▼
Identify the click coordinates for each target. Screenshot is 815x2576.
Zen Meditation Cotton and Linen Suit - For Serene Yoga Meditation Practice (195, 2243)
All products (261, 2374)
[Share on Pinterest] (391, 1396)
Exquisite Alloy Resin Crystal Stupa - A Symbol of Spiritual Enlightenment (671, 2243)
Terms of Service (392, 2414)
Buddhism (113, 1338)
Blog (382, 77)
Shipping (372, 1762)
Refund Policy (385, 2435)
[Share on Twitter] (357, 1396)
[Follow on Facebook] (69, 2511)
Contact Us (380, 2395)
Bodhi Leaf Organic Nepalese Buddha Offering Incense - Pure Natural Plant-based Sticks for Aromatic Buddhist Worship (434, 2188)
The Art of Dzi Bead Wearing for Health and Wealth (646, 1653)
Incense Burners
▲
▼
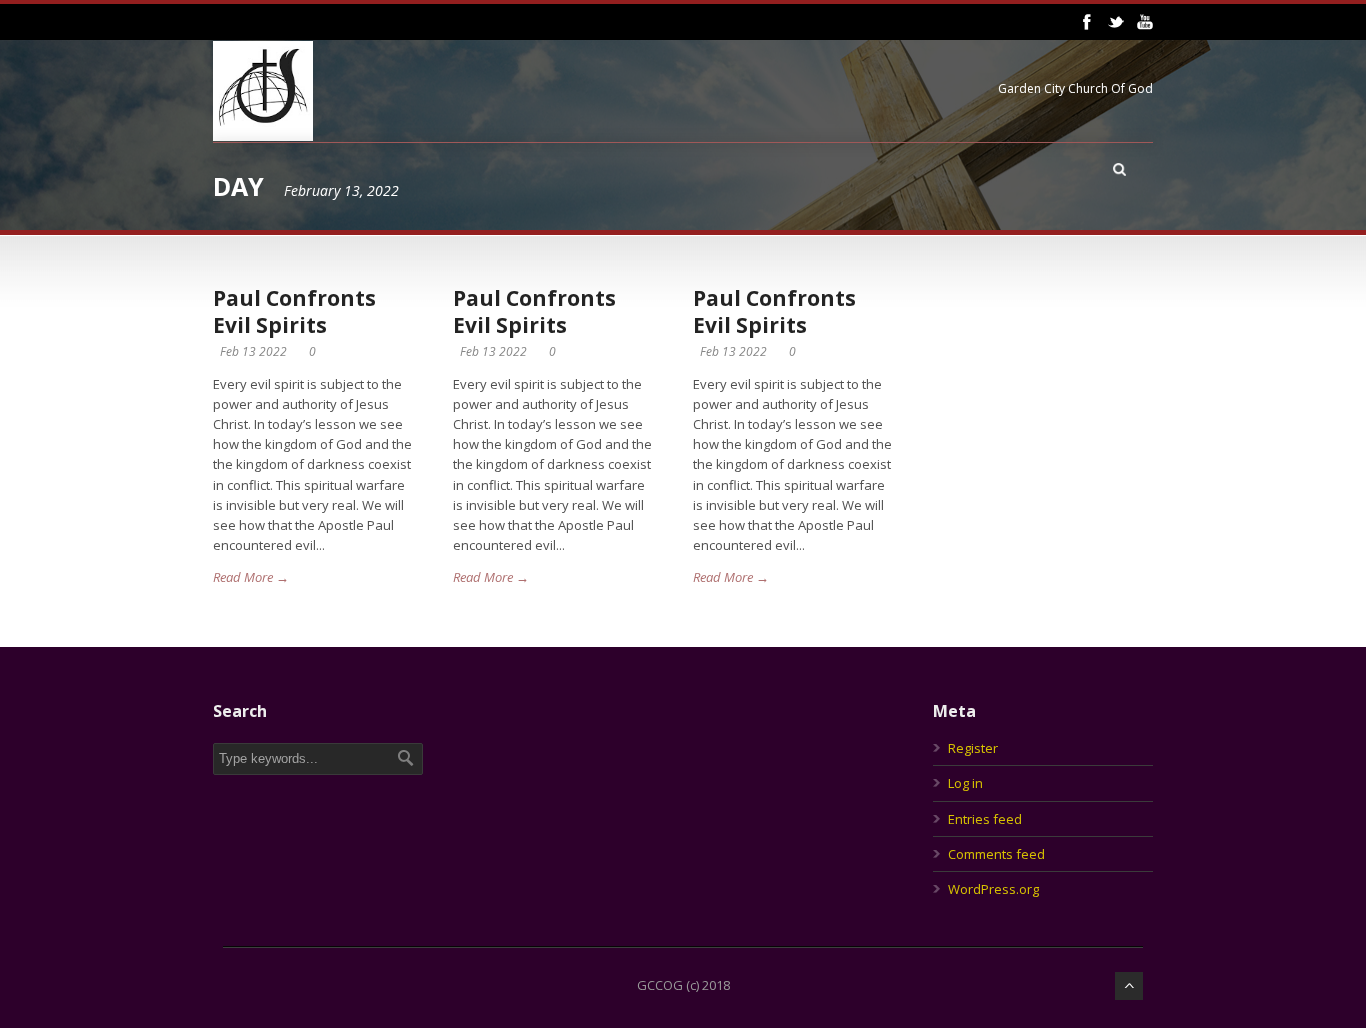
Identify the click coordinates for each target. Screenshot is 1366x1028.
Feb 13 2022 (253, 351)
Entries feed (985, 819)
▲
WHAT TO PRODUCE
In the material above, transcribe exactly the lines beginning at the one with "Shipping (372, 1762)" and ending at the one with "Incense Burners", both included.

SOLUTION TO THIS PROBLEM
Shipping (372, 1762)
Refund Policy (385, 2435)
[Share on Twitter] (357, 1396)
[Follow on Facebook] (69, 2511)
Contact Us (380, 2395)
Bodhi Leaf Organic Nepalese Buddha Offering Incense - Pure Natural Plant-based Sticks for Aromatic Buddhist Worship (434, 2188)
The Art of Dzi Bead Wearing for Health and Wealth (646, 1653)
Incense Burners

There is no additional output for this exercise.